また、戦闘以外での除去手段が豊富となり、対処手段が増えたことも一因だろう。
効果も墓地を経由するため、下にエクシーズ素材を重ねた状態で無ければ効果を使えなかったり逆にデメリットが発生したりするエクシーズモンスターでは奪う事の利点が薄く、墓地に行かないペンデュラムモンスターはそもそもゴヨウ出来ないなど、環境の変化に伴ったことも起因していると思われる。
後に常に攻撃表示でしかフィールド上に存在する事ができず、守備表示で特殊召喚できないリンクモンスターが登場した事もこのカードにとっては向かい風となった。
それでも、レベル6で2800打点が召喚されるのは十分脅威であり、エクシーズやペンデュラム、リンク以外を主力とするデッキも多く、使用者の力量や相手次第では依然大きな影響力を発揮するのも事実。今後の活躍が期待される。
一方で素材指定そのものが若干厳しい側面もある。
アニメでの活躍
牛尾哲が主人公との2度目のデュエルで初使用。そのパワーと効果で遊星を苦しめるも、最終的にニトロ・ウォリアー、その次のデュエルではターボ・ウォリアーによって粉砕される。
その頃の牛尾はまさに「権力を振りかざす横暴な警察官」であり、彼自身「権力の象徴」としてこのカードを扱っていた。
アニメでのカード効果は「戦闘破壊を無効にし、相手モンスターのコントロールを得る」という内容だった。ゆえに、「~の場合のみ特殊召喚できる」と記されたモンスターに関する挙動に差異がある。当初の効果ならコントロールを得ることができるが、変更後は墓地からの特殊召喚扱いのため不可能。
また、「コントロールを変更する事はできない」などと記されたモンスター(コントロール奪取に耐性を持つモンスター)の場合、アニメ効果では不可能だがOCG効果ではコントロールを得ることができる。

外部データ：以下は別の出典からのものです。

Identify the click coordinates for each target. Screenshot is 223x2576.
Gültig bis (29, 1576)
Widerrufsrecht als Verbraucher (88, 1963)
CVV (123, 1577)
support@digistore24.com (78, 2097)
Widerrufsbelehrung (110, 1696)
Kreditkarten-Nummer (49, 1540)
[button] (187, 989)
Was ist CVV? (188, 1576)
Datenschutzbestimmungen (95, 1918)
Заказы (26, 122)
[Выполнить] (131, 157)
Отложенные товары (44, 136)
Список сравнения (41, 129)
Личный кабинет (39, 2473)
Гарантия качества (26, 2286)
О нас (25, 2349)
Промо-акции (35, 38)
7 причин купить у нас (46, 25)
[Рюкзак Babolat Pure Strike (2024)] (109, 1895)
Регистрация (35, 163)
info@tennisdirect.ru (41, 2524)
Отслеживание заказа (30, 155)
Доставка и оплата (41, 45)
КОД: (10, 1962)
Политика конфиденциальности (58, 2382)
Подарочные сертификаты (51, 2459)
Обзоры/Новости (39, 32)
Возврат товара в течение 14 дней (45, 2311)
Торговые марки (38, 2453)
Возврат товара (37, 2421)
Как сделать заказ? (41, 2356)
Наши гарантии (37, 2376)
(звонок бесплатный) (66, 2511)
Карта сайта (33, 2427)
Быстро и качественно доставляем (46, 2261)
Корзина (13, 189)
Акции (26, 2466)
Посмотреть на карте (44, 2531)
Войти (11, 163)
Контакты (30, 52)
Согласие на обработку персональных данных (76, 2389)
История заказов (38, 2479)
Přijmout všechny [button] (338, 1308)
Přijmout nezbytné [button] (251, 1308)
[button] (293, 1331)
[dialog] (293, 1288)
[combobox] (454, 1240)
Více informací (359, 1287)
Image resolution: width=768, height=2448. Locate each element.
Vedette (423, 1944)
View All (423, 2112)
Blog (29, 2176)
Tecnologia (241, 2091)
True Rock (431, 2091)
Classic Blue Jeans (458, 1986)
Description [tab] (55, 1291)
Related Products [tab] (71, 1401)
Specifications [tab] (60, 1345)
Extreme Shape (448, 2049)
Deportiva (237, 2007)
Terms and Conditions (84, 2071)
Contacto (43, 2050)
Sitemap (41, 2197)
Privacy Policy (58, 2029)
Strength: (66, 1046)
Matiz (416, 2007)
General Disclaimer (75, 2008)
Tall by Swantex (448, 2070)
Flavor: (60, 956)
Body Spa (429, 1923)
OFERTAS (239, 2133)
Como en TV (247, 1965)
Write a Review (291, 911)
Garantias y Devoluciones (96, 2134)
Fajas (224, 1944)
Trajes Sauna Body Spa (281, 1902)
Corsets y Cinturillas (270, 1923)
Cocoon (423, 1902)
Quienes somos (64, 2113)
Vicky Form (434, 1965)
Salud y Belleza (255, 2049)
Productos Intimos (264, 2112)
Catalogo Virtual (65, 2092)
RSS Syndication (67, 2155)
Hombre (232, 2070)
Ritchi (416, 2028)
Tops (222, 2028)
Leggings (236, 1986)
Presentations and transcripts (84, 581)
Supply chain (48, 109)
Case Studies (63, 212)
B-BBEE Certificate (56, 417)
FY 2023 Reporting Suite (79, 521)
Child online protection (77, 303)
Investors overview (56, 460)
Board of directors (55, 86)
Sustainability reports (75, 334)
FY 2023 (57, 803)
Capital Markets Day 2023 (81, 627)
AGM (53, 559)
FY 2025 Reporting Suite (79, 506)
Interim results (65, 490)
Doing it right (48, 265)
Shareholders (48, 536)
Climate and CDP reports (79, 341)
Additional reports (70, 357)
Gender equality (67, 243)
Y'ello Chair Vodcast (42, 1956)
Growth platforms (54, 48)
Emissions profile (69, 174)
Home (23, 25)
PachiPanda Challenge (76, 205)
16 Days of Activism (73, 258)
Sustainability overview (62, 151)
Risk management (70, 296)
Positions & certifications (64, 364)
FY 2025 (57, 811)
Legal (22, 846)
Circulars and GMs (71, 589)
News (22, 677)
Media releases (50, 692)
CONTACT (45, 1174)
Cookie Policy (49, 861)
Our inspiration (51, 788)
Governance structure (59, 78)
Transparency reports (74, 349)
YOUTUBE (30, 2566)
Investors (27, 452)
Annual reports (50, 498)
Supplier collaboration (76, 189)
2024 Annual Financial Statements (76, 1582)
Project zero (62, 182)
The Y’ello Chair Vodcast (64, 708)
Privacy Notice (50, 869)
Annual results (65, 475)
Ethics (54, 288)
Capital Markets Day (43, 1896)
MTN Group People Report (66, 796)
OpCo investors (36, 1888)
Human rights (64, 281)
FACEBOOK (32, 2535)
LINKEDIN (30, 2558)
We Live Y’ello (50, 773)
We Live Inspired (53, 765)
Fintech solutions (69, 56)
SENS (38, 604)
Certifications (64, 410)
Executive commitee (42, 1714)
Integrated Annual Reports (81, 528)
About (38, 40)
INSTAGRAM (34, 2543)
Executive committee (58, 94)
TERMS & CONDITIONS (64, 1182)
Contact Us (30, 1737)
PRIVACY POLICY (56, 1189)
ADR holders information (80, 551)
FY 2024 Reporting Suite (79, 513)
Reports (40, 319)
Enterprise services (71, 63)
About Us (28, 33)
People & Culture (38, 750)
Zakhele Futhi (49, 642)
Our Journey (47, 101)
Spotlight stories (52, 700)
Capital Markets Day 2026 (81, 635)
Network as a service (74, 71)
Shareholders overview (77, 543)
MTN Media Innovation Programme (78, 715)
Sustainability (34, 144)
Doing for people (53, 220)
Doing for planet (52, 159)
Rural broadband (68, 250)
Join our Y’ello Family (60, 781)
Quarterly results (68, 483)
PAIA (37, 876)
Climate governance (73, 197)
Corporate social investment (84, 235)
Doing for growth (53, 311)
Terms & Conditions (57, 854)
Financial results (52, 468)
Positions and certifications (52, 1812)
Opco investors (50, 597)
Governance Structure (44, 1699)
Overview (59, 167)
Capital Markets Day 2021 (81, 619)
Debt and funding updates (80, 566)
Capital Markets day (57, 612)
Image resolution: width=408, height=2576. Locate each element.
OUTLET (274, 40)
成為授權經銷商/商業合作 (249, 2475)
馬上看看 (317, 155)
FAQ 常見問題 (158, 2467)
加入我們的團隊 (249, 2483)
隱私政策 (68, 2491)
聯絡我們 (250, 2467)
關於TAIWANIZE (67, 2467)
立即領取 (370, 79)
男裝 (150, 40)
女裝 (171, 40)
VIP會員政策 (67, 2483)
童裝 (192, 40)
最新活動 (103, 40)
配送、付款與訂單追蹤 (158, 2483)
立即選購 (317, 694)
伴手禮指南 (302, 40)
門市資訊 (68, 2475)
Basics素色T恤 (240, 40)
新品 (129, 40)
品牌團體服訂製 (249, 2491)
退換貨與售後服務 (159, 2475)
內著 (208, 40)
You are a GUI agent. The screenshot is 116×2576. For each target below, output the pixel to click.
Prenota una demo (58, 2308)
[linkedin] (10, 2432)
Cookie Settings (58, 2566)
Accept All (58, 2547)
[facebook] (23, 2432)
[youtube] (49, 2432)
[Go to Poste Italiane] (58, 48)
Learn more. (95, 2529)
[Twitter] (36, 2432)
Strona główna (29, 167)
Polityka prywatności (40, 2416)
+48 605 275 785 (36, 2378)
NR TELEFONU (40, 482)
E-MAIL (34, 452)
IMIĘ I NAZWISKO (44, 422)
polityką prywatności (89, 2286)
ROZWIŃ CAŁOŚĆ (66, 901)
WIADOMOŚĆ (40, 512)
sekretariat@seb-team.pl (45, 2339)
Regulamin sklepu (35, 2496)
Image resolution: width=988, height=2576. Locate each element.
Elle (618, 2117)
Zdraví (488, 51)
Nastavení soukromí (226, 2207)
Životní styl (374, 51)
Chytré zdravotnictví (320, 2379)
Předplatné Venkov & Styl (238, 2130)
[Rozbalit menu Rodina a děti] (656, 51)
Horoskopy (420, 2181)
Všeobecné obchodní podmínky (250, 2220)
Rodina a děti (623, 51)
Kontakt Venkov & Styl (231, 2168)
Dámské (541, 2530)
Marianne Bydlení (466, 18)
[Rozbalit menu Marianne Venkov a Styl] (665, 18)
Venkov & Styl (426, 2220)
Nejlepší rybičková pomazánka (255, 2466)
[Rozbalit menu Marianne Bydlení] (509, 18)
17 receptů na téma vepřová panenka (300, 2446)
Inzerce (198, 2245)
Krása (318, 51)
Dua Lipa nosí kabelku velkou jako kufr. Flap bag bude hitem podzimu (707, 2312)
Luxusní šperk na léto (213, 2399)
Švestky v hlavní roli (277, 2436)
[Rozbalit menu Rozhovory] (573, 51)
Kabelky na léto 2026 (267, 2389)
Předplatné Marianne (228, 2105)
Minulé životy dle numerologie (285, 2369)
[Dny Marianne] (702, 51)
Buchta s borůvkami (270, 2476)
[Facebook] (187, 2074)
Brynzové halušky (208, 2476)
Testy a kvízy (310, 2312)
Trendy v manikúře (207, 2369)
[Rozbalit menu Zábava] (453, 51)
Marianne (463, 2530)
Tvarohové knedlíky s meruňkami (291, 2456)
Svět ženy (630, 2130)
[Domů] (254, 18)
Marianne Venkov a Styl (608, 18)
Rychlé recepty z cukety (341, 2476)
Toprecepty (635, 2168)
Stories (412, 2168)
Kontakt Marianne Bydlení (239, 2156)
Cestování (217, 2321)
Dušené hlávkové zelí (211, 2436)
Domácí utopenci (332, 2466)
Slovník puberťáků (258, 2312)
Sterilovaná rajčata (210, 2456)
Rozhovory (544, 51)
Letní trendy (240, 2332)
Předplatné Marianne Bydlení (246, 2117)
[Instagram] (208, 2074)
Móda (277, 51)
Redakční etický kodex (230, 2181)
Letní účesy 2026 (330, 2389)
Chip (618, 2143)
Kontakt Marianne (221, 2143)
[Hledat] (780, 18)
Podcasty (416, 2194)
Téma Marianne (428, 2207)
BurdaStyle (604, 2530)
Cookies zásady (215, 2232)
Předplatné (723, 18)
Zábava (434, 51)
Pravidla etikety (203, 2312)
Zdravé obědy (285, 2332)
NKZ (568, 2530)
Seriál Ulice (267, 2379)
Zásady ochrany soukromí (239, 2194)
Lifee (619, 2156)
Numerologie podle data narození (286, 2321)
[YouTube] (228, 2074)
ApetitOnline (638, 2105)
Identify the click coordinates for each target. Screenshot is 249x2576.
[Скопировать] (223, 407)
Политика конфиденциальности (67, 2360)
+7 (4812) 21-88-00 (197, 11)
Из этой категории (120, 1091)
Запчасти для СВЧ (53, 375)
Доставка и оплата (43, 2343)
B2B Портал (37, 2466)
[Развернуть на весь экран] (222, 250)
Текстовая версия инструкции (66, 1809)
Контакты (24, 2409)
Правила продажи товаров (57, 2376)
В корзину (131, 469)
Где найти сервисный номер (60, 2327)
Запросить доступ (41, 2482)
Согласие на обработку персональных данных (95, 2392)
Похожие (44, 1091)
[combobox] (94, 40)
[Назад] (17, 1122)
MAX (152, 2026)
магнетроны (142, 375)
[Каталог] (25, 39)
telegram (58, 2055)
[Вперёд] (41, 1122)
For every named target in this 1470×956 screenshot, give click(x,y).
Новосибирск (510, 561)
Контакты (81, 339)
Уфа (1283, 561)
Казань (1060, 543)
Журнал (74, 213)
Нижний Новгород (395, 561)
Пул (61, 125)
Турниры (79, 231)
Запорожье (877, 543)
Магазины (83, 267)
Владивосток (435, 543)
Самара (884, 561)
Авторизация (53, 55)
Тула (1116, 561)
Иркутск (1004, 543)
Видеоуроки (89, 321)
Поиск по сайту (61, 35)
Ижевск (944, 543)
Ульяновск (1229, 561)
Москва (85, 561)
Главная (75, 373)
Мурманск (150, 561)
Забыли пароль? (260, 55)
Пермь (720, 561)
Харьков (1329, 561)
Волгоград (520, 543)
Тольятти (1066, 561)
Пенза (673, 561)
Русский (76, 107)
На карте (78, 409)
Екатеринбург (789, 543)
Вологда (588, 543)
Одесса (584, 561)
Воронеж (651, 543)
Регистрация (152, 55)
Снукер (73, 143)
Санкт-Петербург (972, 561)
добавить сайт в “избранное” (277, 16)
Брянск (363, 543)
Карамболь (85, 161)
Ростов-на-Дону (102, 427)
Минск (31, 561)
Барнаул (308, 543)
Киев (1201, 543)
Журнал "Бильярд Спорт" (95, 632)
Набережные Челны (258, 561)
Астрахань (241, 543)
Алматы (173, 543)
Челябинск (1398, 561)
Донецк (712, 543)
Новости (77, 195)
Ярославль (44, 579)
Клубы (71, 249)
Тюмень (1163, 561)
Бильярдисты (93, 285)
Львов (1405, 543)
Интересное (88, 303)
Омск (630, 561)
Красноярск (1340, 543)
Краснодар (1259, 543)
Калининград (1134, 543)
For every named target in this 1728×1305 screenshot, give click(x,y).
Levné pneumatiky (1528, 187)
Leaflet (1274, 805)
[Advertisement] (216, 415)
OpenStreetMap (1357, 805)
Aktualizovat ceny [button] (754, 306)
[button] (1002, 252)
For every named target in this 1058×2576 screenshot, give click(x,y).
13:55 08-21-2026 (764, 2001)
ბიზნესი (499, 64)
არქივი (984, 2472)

ちなみにアニメでは「ポリスモンスター」と呼ばれている。
エラッタにより一部のアニメでのシンクロ素材は使えなくなってしまっている。
アニメ『遊戯王ARC-V』において舞台がシンクロ次元(5D'sが舞台)に移ってから登場したセキュリティのデュエリスト達が使用するモンスターとして、このカードを意識したゴヨウシリーズが登場している。そのスペックはこのカードを調整したものから、下位個体・上位個体まで幅広く、特に上位のカード「ゴヨウ・キング」はこのカードのデザインを最も意識している。
回想においてデュエリストを拘束する際に使用されている他、キングス・ギャンビット発令時には他のゴヨウシリーズ達と共に実体化して行政評議会を封鎖しているモンスターとして登場している。